## Your objective
Within the entries underneath, how many lines include the string "menu"? State only the number.

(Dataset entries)
⁂

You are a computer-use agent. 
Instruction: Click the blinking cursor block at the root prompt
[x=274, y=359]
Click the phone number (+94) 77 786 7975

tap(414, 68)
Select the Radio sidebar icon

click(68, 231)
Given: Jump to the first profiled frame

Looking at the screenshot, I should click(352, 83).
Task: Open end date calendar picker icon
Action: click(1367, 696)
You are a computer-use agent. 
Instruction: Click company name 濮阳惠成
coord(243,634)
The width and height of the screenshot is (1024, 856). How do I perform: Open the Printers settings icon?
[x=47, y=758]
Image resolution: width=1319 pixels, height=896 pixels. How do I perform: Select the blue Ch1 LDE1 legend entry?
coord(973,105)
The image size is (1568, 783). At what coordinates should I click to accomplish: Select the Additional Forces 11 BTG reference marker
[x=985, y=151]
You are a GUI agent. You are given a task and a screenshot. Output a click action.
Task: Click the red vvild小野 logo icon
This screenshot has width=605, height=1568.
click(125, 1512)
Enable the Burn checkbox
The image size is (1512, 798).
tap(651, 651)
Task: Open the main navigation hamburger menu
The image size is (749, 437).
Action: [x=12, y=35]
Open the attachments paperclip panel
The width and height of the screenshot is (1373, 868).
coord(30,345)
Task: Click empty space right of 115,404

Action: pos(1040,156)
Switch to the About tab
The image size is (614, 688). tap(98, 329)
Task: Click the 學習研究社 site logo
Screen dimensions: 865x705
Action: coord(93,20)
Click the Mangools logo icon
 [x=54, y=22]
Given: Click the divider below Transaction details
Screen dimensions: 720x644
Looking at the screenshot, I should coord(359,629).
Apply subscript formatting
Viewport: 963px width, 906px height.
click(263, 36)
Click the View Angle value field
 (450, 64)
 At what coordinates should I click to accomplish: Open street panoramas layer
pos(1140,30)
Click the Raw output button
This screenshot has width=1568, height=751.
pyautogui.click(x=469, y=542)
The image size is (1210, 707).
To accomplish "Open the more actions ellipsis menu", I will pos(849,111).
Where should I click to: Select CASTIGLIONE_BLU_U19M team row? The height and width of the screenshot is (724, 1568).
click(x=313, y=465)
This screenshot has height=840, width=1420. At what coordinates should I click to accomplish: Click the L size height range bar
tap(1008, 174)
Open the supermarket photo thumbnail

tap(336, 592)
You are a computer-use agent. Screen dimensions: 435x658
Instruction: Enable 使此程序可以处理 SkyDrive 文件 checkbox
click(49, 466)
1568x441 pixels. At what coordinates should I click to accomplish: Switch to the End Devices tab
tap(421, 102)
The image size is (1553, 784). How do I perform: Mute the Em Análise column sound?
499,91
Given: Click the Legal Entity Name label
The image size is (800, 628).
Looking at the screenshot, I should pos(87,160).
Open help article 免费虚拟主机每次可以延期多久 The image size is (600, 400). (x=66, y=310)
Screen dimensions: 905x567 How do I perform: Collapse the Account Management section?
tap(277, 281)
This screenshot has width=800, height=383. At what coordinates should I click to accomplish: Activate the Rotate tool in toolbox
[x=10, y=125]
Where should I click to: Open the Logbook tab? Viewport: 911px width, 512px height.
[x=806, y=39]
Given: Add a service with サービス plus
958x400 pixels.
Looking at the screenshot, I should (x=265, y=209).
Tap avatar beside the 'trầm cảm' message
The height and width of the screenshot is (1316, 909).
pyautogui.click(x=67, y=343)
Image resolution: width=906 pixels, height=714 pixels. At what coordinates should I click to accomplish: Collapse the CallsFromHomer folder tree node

⁂

## Reply
2